Supplied data:

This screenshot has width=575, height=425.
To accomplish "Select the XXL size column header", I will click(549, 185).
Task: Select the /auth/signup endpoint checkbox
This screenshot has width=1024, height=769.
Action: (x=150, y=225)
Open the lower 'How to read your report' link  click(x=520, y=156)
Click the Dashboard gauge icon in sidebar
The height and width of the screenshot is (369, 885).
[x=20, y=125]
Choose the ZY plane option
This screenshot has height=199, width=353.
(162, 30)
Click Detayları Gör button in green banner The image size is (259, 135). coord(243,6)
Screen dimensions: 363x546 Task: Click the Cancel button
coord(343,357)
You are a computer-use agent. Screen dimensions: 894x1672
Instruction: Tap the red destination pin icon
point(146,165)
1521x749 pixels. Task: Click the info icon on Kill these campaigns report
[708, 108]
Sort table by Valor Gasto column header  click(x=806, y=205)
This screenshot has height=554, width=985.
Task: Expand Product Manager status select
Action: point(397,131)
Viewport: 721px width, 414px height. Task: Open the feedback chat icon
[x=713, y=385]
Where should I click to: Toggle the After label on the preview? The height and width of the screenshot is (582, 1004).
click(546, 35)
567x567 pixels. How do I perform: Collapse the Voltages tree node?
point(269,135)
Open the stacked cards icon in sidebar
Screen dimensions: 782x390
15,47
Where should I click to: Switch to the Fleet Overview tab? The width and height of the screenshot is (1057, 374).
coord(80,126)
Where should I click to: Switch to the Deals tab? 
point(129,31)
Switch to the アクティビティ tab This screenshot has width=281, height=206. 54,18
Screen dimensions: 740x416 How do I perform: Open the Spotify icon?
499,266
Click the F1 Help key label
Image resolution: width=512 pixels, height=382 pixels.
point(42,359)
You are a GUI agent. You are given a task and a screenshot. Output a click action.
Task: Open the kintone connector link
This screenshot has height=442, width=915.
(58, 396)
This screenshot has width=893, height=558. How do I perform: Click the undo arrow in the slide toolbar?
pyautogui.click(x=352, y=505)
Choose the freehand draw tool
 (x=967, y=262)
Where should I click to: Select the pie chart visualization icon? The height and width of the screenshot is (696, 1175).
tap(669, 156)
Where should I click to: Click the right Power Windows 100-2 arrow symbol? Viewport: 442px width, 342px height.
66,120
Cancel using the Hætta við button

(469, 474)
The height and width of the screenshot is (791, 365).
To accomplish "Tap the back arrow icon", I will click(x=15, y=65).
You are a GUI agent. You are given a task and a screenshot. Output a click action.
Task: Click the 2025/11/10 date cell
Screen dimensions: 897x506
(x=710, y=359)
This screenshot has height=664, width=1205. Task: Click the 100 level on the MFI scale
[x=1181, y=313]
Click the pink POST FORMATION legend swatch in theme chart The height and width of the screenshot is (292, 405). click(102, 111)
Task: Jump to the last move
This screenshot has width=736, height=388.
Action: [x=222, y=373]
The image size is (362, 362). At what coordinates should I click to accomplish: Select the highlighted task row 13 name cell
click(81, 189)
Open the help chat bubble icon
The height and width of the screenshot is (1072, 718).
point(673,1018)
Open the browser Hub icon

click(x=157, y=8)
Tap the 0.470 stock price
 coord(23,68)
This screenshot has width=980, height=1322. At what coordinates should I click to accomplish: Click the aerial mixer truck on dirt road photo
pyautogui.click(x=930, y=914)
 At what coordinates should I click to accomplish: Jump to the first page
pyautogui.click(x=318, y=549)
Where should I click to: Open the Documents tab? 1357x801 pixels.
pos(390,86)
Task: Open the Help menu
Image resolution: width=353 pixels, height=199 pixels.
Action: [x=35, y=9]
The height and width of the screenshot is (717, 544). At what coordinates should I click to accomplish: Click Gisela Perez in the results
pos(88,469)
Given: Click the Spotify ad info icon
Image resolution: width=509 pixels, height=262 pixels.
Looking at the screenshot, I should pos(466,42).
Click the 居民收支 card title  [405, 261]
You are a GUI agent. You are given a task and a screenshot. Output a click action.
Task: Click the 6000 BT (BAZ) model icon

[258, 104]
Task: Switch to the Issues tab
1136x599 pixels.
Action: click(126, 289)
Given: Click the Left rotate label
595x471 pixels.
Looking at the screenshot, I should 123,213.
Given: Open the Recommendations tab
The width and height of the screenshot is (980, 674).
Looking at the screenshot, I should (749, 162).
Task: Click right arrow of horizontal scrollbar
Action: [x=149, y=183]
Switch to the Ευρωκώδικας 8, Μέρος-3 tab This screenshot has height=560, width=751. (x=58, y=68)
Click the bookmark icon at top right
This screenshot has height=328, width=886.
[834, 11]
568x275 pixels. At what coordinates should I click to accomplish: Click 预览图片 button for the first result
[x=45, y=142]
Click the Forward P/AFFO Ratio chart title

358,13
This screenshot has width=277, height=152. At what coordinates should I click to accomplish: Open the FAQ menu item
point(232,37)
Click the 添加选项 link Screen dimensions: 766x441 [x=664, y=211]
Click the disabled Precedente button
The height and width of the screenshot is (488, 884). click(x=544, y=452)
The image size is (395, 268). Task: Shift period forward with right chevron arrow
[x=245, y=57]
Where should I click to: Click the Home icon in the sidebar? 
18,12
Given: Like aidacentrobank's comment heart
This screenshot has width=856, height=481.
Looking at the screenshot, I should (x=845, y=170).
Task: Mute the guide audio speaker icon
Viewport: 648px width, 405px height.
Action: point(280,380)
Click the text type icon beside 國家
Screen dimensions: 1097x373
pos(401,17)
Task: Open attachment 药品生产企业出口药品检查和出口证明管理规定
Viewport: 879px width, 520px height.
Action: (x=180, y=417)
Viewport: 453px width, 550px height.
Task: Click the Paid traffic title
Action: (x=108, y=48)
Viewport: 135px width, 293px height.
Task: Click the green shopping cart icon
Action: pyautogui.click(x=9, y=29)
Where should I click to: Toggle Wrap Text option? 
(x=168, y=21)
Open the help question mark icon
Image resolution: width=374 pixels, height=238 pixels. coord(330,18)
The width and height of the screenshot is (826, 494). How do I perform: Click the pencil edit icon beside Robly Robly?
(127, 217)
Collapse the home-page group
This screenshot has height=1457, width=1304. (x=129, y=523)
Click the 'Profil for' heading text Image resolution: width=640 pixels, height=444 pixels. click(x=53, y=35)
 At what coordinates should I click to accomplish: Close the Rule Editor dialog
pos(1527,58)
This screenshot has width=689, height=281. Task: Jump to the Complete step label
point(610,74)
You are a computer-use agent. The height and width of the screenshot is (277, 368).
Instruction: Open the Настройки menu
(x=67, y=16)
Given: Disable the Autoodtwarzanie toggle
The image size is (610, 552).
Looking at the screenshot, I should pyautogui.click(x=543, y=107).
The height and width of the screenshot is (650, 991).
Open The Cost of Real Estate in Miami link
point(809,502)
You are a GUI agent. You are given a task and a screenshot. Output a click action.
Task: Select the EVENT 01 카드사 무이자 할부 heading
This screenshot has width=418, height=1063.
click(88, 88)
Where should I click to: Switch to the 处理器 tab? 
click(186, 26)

Task to complete:
Give every line of the entries above as a JSON list of strings, one string per line, leaving out blank lines.

Correct response:
[
  "This screenshot has width=575, height=425.",
  "To accomplish \"Select the XXL size column header\", I will click(549, 185).",
  "Task: Select the /auth/signup endpoint checkbox",
  "This screenshot has width=1024, height=769.",
  "Action: (x=150, y=225)",
  "Open the lower 'How to read your report' link  click(x=520, y=156)",
  "Click the Dashboard gauge icon in sidebar",
  "The height and width of the screenshot is (369, 885).",
  "[x=20, y=125]",
  "Choose the ZY plane option",
  "This screenshot has height=199, width=353.",
  "(162, 30)",
  "Click Detayları Gör button in green banner The image size is (259, 135). coord(243,6)",
  "Screen dimensions: 363x546 Task: Click the Cancel button",
  "coord(343,357)",
  "You are a computer-use agent. Screen dimensions: 894x1672",
  "Instruction: Tap the red destination pin icon",
  "point(146,165)",
  "1521x749 pixels. Task: Click the info icon on Kill these campaigns report",
  "[708, 108]",
  "Sort table by Valor Gasto column header  click(x=806, y=205)",
  "This screenshot has height=554, width=985.",
  "Task: Expand Product Manager status select",
  "Action: point(397,131)",
  "Viewport: 721px width, 414px height. Task: Open the feedback chat icon",
  "[x=713, y=385]",
  "Where should I click to: Toggle the After label on the preview? The height and width of the screenshot is (582, 1004).",
  "click(546, 35)",
  "567x567 pixels. How do I perform: Collapse the Voltages tree node?",
  "point(269,135)",
  "Open the stacked cards icon in sidebar",
  "Screen dimensions: 782x390",
  "15,47",
  "Where should I click to: Switch to the Fleet Overview tab? The width and height of the screenshot is (1057, 374).",
  "coord(80,126)",
  "Where should I click to: Switch to the Deals tab? ",
  "point(129,31)",
  "Switch to the アクティビティ tab This screenshot has width=281, height=206. 54,18",
  "Screen dimensions: 740x416 How do I perform: Open the Spotify icon?",
  "499,266",
  "Click the F1 Help key label",
  "Image resolution: width=512 pixels, height=382 pixels.",
  "point(42,359)",
  "You are a GUI agent. You are given a task and a screenshot. Output a click action.",
  "Task: Open the kintone connector link",
  "This screenshot has height=442, width=915.",
  "(58, 396)",
  "This screenshot has width=893, height=558. How do I perform: Click the undo arrow in the slide toolbar?",
  "pyautogui.click(x=352, y=505)",
  "Choose the freehand draw tool",
  " (x=967, y=262)",
  "Where should I click to: Select the pie chart visualization icon? The height and width of the screenshot is (696, 1175).",
  "tap(669, 156)",
  "Where should I click to: Click the right Power Windows 100-2 arrow symbol? Viewport: 442px width, 342px height.",
  "66,120",
  "Cancel using the Hætta við button",
  "(469, 474)",
  "The height and width of the screenshot is (791, 365).",
  "To accomplish \"Tap the back arrow icon\", I will click(x=15, y=65).",
  "You are a GUI agent. You are given a task and a screenshot. Output a click action.",
  "Task: Click the 2025/11/10 date cell",
  "Screen dimensions: 897x506",
  "(x=710, y=359)",
  "This screenshot has height=664, width=1205. Task: Click the 100 level on the MFI scale",
  "[x=1181, y=313]",
  "Click the pink POST FORMATION legend swatch in theme chart The height and width of the screenshot is (292, 405). click(102, 111)",
  "Task: Jump to the last move",
  "This screenshot has width=736, height=388.",
  "Action: [x=222, y=373]",
  "The image size is (362, 362). At what coordinates should I click to accomplish: Select the highlighted task row 13 name cell",
  "click(81, 189)",
  "Open the help chat bubble icon",
  "The height and width of the screenshot is (1072, 718).",
  "point(673,1018)",
  "Open the browser Hub icon",
  "click(x=157, y=8)",
  "Tap the 0.470 stock price",
  " coord(23,68)",
  "This screenshot has width=980, height=1322. At what coordinates should I click to accomplish: Click the aerial mixer truck on dirt road photo",
  "pyautogui.click(x=930, y=914)",
  " At what coordinates should I click to accomplish: Jump to the first page",
  "pyautogui.click(x=318, y=549)",
  "Where should I click to: Open the Documents tab? 1357x801 pixels.",
  "pos(390,86)",
  "Task: Open the Help menu",
  "Image resolution: width=353 pixels, height=199 pixels.",
  "Action: [x=35, y=9]",
  "The height and width of the screenshot is (717, 544). At what coordinates should I click to accomplish: Click Gisela Perez in the results",
  "pos(88,469)",
  "Given: Click the Spotify ad info icon",
  "Image resolution: width=509 pixels, height=262 pixels.",
  "Looking at the screenshot, I should pos(466,42).",
  "Click the 居民收支 card title  [405, 261]",
  "You are a GUI agent. You are given a task and a screenshot. Output a click action.",
  "Task: Click the 6000 BT (BAZ) model icon",
  "[258, 104]",
  "Task: Switch to the Issues tab",
  "1136x599 pixels.",
  "Action: click(126, 289)",
  "Given: Click the Left rotate label",
  "595x471 pixels.",
  "Looking at the screenshot, I should 123,213.",
  "Given: Open the Recommendations tab",
  "The width and height of the screenshot is (980, 674).",
  "Looking at the screenshot, I should (749, 162).",
  "Task: Click right arrow of horizontal scrollbar",
  "Action: [x=149, y=183]",
  "Switch to the Ευρωκώδικας 8, Μέρος-3 tab This screenshot has height=560, width=751. (x=58, y=68)",
  "Click the bookmark icon at top right",
  "This screenshot has height=328, width=886.",
  "[834, 11]",
  "568x275 pixels. At what coordinates should I click to accomplish: Click 预览图片 button for the first result",
  "[x=45, y=142]",
  "Click the Forward P/AFFO Ratio chart title",
  "358,13",
  "This screenshot has width=277, height=152. At what coordinates should I click to accomplish: Open the FAQ menu item",
  "point(232,37)",
  "Click the 添加选项 link Screen dimensions: 766x441 [x=664, y=211]",
  "Click the disabled Precedente button",
  "The height and width of the screenshot is (488, 884). click(x=544, y=452)",
  "The image size is (395, 268). Task: Shift period forward with right chevron arrow",
  "[x=245, y=57]",
  "Where should I click to: Click the Home icon in the sidebar? ",
  "18,12",
  "Given: Like aidacentrobank's comment heart",
  "This screenshot has width=856, height=481.",
  "Looking at the screenshot, I should (x=845, y=170).",
  "Task: Mute the guide audio speaker icon",
  "Viewport: 648px width, 405px height.",
  "Action: point(280,380)",
  "Click the text type icon beside 國家",
  "Screen dimensions: 1097x373",
  "pos(401,17)",
  "Task: Open attachment 药品生产企业出口药品检查和出口证明管理规定",
  "Viewport: 879px width, 520px height.",
  "Action: (x=180, y=417)",
  "Viewport: 453px width, 550px height.",
  "Task: Click the Paid traffic title",
  "Action: (x=108, y=48)",
  "Viewport: 135px width, 293px height.",
  "Task: Click the green shopping cart icon",
  "Action: pyautogui.click(x=9, y=29)",
  "Where should I click to: Toggle Wrap Text option? ",
  "(x=168, y=21)",
  "Open the help question mark icon",
  "Image resolution: width=374 pixels, height=238 pixels. coord(330,18)",
  "The width and height of the screenshot is (826, 494). How do I perform: Click the pencil edit icon beside Robly Robly?",
  "(127, 217)",
  "Collapse the home-page group",
  "This screenshot has height=1457, width=1304. (x=129, y=523)",
  "Click the 'Profil for' heading text Image resolution: width=640 pixels, height=444 pixels. click(x=53, y=35)",
  " At what coordinates should I click to accomplish: Close the Rule Editor dialog",
  "pos(1527,58)",
  "This screenshot has width=689, height=281. Task: Jump to the Complete step label",
  "point(610,74)",
  "You are a computer-use agent. The height and width of the screenshot is (277, 368).",
  "Instruction: Open the Настройки menu",
  "(x=67, y=16)",
  "Given: Disable the Autoodtwarzanie toggle",
  "The image size is (610, 552).",
  "Looking at the screenshot, I should pyautogui.click(x=543, y=107).",
  "The height and width of the screenshot is (650, 991).",
  "Open The Cost of Real Estate in Miami link",
  "point(809,502)",
  "You are a GUI agent. You are given a task and a screenshot. Output a click action.",
  "Task: Select the EVENT 01 카드사 무이자 할부 heading",
  "This screenshot has width=418, height=1063.",
  "click(88, 88)",
  "Where should I click to: Switch to the 处理器 tab? ",
  "click(186, 26)"
]